-- Data records follows --

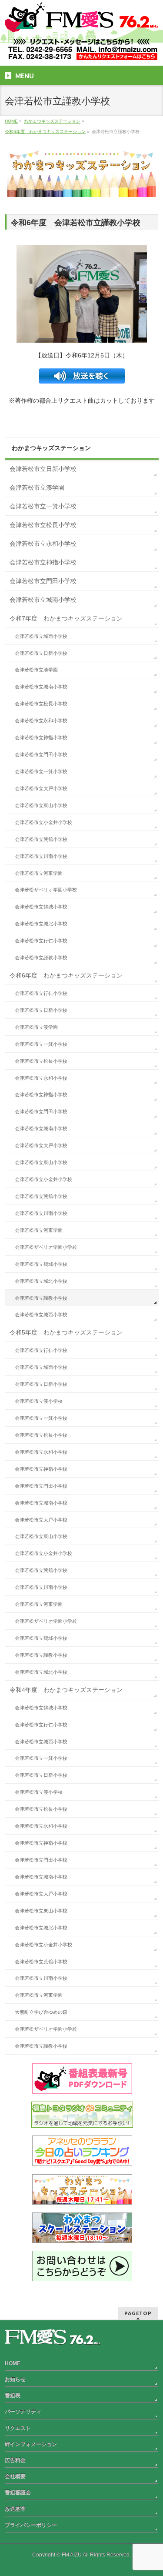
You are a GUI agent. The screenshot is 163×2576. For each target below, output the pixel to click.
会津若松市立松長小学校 (43, 524)
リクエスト (18, 2428)
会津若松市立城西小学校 (41, 636)
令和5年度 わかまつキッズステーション (66, 1332)
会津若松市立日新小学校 (43, 468)
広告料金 (15, 2460)
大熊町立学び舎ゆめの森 (41, 2012)
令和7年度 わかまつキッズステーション (66, 618)
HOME (12, 2363)
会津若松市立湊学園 (37, 487)
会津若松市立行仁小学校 (41, 940)
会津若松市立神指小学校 (43, 562)
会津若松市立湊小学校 (39, 1401)
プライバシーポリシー (31, 2525)
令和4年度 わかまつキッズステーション (66, 1689)
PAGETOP (138, 2313)
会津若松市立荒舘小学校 (41, 839)
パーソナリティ (23, 2412)
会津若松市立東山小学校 (41, 805)
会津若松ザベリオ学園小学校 (46, 889)
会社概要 (15, 2476)
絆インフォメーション (31, 2444)
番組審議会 (18, 2492)
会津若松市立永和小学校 (43, 543)
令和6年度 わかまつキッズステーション (66, 975)
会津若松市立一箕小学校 (43, 506)
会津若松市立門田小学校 (43, 580)
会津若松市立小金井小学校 (43, 822)
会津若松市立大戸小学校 (41, 788)
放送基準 (15, 2509)
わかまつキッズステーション (51, 447)
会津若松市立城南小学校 (43, 599)
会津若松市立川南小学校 (41, 856)
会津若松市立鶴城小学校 (41, 906)
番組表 (12, 2395)
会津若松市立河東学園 (39, 873)
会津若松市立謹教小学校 (41, 957)
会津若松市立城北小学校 (41, 923)
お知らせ (15, 2379)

-- Data records concluded --

What you need to do:
With the pictures removed, the entries above should be transcribed exactly.

Task response:
You are a GUI agent. The screenshot is 163×2576. For each target below, output the pixel to click.
会津若松市立松長小学校 (43, 524)
リクエスト (18, 2428)
会津若松市立城西小学校 (41, 636)
令和5年度 わかまつキッズステーション (66, 1332)
会津若松市立日新小学校 (43, 468)
広告料金 (15, 2460)
大熊町立学び舎ゆめの森 (41, 2012)
令和7年度 わかまつキッズステーション (66, 618)
HOME (12, 2363)
会津若松市立湊学園 (37, 487)
会津若松市立行仁小学校 (41, 940)
会津若松市立神指小学校 (43, 562)
会津若松市立湊小学校 (39, 1401)
プライバシーポリシー (31, 2525)
令和4年度 わかまつキッズステーション (66, 1689)
PAGETOP (138, 2313)
会津若松市立荒舘小学校 (41, 839)
パーソナリティ (23, 2412)
会津若松市立東山小学校 (41, 805)
会津若松ザベリオ学園小学校 (46, 889)
会社概要 (15, 2476)
絆インフォメーション (31, 2444)
番組審議会 (18, 2492)
会津若松市立永和小学校 (43, 543)
令和6年度 わかまつキッズステーション (66, 975)
会津若松市立一箕小学校 (43, 506)
会津若松市立門田小学校 (43, 580)
会津若松市立小金井小学校 (43, 822)
会津若松市立大戸小学校 (41, 788)
放送基準 (15, 2509)
わかまつキッズステーション (51, 447)
会津若松市立城南小学校 (43, 599)
会津若松市立川南小学校 (41, 856)
会津若松市立鶴城小学校 (41, 906)
番組表 (12, 2395)
会津若松市立河東学園 (39, 873)
会津若松市立謹教小学校 (41, 957)
会津若松市立城北小学校 (41, 923)
お知らせ (15, 2379)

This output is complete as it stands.